A story of political exile as well as the exile that can separate us from one another, Nobody’s Son is the record of one man’s struggle to break through to some saving truth; to understand his parents’ particular combination of burdens and strengths, to rescue, at whatever cost, what memories remain. For these to mean anything, however, Slouka must first come to terms with the story of his mother, a figure both abused and abusive, tormented and enduring; a woman capable of extraordinary joy whose behavior over time became punctuated by increasingly violent outbursts and shocking rages, depressions, and hallucinations. Determined to understand what went wrong, to rescue her from the pit of his resentment, Slouka begins to dig into her life, unearthing, layer by layer, the traumas of childhood, the terror of war and the loneliness of exile, and finally, at the center of her heart, the life-long love that nearly saved her.

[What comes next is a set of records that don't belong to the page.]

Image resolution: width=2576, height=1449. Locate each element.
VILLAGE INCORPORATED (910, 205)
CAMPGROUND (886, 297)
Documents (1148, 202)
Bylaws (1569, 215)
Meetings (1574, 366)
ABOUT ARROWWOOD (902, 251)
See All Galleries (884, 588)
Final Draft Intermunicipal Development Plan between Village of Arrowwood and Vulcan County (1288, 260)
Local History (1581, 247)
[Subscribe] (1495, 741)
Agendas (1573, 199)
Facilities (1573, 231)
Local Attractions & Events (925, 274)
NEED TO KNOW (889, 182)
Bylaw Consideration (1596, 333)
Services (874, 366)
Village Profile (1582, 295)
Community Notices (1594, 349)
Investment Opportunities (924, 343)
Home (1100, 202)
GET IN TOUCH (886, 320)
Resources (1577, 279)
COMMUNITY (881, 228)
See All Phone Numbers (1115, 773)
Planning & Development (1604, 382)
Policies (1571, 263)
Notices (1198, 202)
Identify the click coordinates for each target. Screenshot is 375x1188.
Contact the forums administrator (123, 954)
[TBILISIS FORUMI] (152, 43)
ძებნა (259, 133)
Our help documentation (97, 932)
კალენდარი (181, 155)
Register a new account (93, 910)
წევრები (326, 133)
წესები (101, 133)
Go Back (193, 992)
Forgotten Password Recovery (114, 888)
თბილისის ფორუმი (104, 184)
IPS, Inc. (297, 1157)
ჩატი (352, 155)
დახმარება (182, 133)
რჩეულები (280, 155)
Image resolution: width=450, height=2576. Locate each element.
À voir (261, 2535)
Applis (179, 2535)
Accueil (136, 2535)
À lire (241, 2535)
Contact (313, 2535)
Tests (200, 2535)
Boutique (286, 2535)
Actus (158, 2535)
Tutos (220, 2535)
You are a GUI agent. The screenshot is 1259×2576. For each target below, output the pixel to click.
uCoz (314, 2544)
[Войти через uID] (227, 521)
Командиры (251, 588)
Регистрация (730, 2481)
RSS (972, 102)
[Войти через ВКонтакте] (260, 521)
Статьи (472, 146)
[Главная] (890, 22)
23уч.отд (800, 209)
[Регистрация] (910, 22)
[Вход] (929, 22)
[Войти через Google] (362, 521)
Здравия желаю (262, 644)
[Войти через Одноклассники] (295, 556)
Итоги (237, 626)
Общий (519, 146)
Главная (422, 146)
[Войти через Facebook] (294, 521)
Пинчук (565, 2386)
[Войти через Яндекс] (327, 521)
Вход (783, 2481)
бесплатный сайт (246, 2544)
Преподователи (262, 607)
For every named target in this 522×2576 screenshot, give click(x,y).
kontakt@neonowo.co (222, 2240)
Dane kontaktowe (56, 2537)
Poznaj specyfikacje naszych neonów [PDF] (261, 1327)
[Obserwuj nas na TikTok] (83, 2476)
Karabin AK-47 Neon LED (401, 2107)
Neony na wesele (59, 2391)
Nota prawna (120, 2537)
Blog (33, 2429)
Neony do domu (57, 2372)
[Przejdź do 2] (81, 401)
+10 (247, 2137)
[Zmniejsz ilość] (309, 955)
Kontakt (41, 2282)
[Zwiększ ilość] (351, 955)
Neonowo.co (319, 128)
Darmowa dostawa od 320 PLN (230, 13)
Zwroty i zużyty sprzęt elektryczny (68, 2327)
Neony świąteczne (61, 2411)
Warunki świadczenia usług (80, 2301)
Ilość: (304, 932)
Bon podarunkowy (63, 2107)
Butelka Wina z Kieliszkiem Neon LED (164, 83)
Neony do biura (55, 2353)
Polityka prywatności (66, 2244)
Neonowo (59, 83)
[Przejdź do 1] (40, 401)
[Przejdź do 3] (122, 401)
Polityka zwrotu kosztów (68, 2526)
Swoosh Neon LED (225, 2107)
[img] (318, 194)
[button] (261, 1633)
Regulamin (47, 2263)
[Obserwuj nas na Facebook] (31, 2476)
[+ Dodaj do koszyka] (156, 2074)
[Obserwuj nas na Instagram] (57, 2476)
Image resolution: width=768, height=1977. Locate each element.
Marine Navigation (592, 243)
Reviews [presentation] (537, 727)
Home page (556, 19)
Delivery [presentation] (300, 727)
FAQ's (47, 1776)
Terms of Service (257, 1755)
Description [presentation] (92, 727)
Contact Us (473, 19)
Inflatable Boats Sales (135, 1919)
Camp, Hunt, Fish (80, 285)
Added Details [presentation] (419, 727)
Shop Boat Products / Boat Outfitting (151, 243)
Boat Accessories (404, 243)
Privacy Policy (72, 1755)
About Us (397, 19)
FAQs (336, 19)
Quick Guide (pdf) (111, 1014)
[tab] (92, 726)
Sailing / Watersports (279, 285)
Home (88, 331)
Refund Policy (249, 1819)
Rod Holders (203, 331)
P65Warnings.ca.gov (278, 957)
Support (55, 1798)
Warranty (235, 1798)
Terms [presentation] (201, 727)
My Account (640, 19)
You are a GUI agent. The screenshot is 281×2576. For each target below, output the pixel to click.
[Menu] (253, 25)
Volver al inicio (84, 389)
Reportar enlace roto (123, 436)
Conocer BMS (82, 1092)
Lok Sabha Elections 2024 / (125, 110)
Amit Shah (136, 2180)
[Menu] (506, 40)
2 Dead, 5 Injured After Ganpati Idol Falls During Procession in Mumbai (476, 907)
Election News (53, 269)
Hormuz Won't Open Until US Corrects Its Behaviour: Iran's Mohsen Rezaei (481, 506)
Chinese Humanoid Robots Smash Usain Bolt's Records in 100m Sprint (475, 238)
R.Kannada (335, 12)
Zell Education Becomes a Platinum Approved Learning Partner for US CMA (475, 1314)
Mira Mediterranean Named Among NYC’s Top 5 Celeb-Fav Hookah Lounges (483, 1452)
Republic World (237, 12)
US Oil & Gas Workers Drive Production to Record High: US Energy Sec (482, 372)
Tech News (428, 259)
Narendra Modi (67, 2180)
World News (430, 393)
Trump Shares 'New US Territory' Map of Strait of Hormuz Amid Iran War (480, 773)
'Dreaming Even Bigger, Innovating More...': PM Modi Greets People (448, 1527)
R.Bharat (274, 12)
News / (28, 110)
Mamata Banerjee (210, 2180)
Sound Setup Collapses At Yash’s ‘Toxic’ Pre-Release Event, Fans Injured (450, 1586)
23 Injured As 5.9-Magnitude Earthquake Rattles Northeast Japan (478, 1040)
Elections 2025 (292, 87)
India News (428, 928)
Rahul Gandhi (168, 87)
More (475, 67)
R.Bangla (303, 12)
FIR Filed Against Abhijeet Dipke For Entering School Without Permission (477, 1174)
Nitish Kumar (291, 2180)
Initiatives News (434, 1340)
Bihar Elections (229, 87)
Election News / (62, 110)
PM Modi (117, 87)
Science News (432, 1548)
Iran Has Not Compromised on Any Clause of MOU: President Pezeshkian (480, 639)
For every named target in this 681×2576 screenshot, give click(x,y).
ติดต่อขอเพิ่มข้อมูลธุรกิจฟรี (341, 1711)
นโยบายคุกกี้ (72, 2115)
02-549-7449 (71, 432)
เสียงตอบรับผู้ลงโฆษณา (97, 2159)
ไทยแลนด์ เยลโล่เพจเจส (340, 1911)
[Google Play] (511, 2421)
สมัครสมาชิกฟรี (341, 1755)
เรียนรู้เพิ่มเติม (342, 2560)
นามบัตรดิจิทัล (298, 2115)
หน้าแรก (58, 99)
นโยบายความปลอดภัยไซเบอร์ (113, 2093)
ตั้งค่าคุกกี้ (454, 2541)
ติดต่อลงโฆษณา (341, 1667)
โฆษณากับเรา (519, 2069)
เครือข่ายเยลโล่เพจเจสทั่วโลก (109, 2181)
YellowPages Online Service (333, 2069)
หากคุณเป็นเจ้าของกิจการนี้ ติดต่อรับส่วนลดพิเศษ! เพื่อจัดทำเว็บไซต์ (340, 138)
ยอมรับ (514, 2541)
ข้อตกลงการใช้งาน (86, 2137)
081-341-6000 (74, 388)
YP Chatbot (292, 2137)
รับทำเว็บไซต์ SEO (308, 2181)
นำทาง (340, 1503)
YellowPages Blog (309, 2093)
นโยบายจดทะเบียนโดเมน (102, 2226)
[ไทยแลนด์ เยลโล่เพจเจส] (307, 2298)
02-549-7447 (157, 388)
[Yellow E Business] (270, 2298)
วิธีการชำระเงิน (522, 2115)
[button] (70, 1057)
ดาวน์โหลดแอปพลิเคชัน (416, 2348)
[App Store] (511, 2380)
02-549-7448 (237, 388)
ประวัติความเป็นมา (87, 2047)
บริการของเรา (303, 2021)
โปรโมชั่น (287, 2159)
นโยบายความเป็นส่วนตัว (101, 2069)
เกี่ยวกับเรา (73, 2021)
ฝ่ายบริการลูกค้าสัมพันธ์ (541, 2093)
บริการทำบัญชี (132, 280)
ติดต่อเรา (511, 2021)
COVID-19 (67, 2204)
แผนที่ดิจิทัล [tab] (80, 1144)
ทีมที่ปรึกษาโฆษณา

Reflective and urgent, deeply personal and surprisingly universal, Nobody’s Son is a rescue mission into the precincts of memory that admits everything into evidence – the dreams we own, the truths we hide, the lies we tell. By turns lyrical, incisive, humorous and tenacious, marked by chapters that read like moments suspended in amber and held up to the light, it teases apart a century’s worth of fact and fiction, courage and cowardice – all enfolded in the greater drama of history – in order to front a simple question: Is it ever possible to entirely lose a love that once was true.
Recalling works by W.G. Sebald and Geoffrey Wolff, Nobody’s Son is a remarkable memoir: a testament to the necessity of confronting our ghosts that somehow manages to affirm, in the face of personal and political tragedy, the saving grace of looking back at what once was, aiming for justice, but biased toward love.
About the Author and Moderator:
Mark Slouka is the author of six books. Both his fiction and nonfiction have been translated into sixteen languages. His stories have twice been selected for inclusion in Best American Short Stories as well as for the PEN/O.Henry Prize Stories, and his essays have appeared three times for Best American Essays. He was a finalist for the British Book Award for his novel The Visible World, and his collection Essays from the Nick of Time, received the PEN/Diamonstein-Speilvogel Award for the Art of the Essay. A Guggenheim and NEA fellowship recipient, he has taught literature and writing at Harvard, Columbia, and The University of Chicago. He lives with his family in Brewster, NY.
Nick Flynn has worked as a ship’s captain, an electrician, and as a case-worker with homeless adults. His most recent book is My Feelings (Graywolf, 2015), a collection of poems.